> _TASK OBJECTIVE_: Below are records; reproduce exactly the lines from the first through the one containing "Are There Any Health".
====== RECORDS FOR THE TASK
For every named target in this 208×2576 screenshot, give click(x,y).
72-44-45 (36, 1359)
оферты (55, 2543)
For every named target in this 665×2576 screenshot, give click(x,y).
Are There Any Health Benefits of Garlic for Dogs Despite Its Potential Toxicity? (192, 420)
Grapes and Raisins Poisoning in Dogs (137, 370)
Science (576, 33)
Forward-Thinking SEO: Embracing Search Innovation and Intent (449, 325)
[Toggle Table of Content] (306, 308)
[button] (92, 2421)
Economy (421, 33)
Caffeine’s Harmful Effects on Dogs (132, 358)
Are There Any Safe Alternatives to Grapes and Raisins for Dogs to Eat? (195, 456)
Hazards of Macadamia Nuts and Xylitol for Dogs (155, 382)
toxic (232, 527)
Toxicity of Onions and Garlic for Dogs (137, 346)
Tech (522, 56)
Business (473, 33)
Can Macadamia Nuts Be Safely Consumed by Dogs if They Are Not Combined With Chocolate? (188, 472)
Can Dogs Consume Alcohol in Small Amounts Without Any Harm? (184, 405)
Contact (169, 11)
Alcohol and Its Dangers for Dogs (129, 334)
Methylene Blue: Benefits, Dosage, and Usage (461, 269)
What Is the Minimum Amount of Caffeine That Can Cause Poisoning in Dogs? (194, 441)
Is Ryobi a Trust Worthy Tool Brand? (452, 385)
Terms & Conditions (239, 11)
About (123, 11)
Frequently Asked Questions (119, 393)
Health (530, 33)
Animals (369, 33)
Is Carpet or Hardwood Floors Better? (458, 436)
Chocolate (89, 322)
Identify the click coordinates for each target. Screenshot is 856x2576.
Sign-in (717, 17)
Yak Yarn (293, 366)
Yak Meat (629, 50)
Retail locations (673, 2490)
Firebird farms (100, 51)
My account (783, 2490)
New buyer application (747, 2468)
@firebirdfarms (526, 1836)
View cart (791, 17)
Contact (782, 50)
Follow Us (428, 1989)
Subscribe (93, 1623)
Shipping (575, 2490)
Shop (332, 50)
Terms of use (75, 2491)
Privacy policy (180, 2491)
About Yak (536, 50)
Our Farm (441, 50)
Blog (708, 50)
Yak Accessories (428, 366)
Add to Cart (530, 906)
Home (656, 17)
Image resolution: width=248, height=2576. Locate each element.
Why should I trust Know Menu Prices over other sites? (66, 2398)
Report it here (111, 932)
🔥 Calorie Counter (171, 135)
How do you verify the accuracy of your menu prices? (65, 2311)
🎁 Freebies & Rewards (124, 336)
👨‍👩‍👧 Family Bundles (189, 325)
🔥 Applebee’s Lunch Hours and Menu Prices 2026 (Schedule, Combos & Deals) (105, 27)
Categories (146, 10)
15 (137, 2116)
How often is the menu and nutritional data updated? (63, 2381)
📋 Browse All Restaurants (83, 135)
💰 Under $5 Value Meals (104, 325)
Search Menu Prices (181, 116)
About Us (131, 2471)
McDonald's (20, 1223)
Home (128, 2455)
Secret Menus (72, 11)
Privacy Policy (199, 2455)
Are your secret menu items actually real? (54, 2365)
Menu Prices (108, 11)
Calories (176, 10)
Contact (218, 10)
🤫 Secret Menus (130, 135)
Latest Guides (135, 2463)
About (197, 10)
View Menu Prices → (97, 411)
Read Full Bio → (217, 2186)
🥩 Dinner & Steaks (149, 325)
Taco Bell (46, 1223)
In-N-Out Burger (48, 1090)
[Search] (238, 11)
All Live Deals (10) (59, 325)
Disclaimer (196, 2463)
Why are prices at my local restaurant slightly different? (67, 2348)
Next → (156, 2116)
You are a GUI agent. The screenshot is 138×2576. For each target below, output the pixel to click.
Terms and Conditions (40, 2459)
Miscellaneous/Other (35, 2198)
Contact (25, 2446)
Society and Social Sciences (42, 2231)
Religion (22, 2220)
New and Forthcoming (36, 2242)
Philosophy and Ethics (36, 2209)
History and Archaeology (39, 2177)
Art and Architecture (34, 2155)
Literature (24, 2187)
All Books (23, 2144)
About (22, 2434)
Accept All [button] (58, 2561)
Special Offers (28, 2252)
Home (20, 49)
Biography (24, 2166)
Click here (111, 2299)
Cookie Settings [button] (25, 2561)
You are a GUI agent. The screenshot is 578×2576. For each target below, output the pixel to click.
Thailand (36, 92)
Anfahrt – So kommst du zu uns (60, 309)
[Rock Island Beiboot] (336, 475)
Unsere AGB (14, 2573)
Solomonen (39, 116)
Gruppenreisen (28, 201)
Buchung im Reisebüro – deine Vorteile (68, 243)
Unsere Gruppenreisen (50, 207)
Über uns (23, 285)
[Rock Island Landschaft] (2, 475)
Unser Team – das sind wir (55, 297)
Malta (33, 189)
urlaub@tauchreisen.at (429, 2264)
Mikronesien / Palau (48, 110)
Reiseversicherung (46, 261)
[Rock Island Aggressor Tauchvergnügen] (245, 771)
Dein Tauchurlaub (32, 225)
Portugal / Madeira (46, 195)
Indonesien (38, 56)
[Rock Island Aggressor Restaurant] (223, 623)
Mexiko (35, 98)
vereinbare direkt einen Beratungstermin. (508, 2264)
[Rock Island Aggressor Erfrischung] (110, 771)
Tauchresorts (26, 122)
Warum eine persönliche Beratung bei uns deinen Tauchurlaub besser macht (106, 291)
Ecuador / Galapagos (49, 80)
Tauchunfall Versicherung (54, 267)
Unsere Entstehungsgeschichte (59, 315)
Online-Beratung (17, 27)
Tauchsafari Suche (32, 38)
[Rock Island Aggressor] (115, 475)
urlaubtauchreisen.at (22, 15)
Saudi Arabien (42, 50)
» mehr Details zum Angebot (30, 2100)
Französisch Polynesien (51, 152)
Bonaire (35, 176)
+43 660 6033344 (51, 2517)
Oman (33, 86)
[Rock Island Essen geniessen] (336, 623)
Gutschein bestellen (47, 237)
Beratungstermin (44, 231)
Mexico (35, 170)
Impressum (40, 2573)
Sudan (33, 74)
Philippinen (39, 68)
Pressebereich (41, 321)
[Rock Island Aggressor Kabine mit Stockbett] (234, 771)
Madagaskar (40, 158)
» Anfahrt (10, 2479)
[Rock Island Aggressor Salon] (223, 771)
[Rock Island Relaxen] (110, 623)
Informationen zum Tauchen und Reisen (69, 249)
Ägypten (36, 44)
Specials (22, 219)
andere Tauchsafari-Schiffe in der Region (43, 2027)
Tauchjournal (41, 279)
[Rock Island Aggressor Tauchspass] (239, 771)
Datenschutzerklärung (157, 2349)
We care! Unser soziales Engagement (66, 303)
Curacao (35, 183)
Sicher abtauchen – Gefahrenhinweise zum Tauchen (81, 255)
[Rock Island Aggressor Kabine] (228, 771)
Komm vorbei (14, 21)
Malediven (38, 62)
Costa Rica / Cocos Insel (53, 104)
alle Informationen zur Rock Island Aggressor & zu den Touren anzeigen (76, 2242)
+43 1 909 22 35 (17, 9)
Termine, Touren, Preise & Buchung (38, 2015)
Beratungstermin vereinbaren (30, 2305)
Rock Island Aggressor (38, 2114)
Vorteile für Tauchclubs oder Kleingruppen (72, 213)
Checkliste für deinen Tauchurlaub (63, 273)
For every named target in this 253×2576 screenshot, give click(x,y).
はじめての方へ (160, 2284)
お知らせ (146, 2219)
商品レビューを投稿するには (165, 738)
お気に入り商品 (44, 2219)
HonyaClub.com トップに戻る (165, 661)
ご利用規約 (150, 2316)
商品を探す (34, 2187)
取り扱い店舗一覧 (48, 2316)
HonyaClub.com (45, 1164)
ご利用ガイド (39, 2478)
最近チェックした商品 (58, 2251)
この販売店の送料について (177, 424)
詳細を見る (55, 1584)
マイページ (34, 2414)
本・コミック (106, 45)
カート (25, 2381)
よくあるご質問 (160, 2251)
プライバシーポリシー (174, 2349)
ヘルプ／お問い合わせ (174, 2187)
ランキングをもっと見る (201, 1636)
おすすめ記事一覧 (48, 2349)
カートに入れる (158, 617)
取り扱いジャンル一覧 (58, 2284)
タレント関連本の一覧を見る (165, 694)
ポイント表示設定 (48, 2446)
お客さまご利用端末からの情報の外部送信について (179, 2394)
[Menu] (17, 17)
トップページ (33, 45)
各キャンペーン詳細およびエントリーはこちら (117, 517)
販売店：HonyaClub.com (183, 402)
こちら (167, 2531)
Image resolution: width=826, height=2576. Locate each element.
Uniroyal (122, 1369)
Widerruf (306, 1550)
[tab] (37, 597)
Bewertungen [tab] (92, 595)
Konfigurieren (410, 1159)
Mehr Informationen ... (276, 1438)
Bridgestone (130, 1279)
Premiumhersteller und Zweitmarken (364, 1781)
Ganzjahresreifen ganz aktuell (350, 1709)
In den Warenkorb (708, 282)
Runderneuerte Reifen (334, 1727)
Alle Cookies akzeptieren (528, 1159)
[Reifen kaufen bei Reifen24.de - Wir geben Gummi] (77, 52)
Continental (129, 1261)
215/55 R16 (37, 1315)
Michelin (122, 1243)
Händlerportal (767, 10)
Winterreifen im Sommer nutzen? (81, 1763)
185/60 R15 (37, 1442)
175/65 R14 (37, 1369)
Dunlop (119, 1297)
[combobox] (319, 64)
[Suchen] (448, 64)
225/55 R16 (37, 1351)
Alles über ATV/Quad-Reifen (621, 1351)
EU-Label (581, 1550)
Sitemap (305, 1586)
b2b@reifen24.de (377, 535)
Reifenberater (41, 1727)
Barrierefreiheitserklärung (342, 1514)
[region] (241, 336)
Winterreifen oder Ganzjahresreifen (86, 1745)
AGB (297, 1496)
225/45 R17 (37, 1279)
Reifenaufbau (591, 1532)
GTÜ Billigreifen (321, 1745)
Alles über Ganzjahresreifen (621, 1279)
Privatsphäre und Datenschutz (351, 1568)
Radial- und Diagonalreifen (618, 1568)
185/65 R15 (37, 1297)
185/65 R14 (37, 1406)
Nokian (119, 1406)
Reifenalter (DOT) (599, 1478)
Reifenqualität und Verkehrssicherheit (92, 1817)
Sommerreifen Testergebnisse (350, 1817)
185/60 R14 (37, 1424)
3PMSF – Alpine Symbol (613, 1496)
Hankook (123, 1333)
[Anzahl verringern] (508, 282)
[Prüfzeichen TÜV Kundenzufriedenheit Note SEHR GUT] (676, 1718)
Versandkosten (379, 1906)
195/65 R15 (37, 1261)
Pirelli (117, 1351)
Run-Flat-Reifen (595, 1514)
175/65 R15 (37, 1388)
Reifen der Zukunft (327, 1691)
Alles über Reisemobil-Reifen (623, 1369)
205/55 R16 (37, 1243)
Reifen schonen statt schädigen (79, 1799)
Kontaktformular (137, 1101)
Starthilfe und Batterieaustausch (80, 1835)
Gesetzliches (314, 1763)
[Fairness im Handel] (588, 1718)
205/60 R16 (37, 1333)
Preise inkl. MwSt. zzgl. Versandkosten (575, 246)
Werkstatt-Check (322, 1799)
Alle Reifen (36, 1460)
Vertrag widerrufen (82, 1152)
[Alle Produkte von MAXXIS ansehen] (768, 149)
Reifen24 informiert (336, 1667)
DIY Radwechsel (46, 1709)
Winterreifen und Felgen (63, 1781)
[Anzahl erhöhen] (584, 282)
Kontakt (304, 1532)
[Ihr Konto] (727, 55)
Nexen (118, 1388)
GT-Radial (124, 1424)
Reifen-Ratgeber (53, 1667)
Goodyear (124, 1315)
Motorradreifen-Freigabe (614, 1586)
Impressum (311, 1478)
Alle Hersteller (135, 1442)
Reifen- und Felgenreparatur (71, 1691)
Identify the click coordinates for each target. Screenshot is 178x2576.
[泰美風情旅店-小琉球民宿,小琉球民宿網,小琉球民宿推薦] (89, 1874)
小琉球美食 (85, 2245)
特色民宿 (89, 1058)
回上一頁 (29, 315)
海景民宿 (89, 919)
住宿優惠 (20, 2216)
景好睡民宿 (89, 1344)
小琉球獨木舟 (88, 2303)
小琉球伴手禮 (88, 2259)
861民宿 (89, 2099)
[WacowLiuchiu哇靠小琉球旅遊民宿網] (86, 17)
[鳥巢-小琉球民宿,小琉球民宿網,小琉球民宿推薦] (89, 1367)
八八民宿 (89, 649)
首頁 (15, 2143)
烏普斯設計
============
> _SOLUTION BELOW_:
For every named target in this 208×2576 screenshot, give click(x,y).
72-44-45 (36, 1359)
оферты (55, 2543)
For every named target in this 665×2576 screenshot, give click(x,y).
Are There Any Health Benefits of Garlic for Dogs Despite Its Potential Toxicity? (192, 420)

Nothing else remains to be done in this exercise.